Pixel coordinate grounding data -
== Segment start ==

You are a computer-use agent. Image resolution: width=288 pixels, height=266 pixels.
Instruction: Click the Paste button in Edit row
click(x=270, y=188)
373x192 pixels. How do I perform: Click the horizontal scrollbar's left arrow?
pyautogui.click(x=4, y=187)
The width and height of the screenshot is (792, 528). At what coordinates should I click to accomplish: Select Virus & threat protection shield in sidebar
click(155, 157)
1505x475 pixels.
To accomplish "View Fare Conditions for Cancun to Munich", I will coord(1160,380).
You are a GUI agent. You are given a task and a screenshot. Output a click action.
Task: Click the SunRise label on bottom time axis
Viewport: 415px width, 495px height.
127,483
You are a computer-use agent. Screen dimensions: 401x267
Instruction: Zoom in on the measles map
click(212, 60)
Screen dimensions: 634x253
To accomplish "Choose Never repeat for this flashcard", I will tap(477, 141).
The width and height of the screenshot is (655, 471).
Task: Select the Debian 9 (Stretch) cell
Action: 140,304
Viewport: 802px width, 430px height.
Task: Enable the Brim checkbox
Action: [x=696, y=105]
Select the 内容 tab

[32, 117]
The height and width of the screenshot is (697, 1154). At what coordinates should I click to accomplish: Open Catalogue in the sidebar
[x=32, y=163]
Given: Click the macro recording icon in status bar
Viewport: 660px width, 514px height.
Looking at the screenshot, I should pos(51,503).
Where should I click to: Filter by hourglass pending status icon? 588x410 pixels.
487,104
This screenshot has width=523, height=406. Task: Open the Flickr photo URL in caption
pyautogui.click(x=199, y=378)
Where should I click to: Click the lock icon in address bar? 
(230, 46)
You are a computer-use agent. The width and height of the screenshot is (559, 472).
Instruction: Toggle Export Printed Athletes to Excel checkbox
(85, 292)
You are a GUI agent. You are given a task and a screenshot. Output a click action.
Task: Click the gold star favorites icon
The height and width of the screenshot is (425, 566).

== Segment end ==

EXERCISE AIM - Line by line, print the records above exactly as they stand.

COMPLETED EXERCISE -
You are a computer-use agent. Image resolution: width=288 pixels, height=266 pixels.
Instruction: Click the Paste button in Edit row
click(x=270, y=188)
373x192 pixels. How do I perform: Click the horizontal scrollbar's left arrow?
pyautogui.click(x=4, y=187)
The width and height of the screenshot is (792, 528). At what coordinates should I click to accomplish: Select Virus & threat protection shield in sidebar
click(155, 157)
1505x475 pixels.
To accomplish "View Fare Conditions for Cancun to Munich", I will coord(1160,380).
You are a GUI agent. You are given a task and a screenshot. Output a click action.
Task: Click the SunRise label on bottom time axis
Viewport: 415px width, 495px height.
127,483
You are a computer-use agent. Screen dimensions: 401x267
Instruction: Zoom in on the measles map
click(212, 60)
Screen dimensions: 634x253
To accomplish "Choose Never repeat for this flashcard", I will tap(477, 141).
The width and height of the screenshot is (655, 471).
Task: Select the Debian 9 (Stretch) cell
Action: 140,304
Viewport: 802px width, 430px height.
Task: Enable the Brim checkbox
Action: [x=696, y=105]
Select the 内容 tab

[32, 117]
The height and width of the screenshot is (697, 1154). At what coordinates should I click to accomplish: Open Catalogue in the sidebar
[x=32, y=163]
Given: Click the macro recording icon in status bar
Viewport: 660px width, 514px height.
Looking at the screenshot, I should pos(51,503).
Where should I click to: Filter by hourglass pending status icon? 588x410 pixels.
487,104
This screenshot has width=523, height=406. Task: Open the Flickr photo URL in caption
pyautogui.click(x=199, y=378)
Where should I click to: Click the lock icon in address bar? 
(230, 46)
You are a computer-use agent. The width and height of the screenshot is (559, 472).
Instruction: Toggle Export Printed Athletes to Excel checkbox
(85, 292)
You are a GUI agent. You are given a task and a screenshot. Output a click action.
Task: Click the gold star favorites icon
The height and width of the screenshot is (425, 566).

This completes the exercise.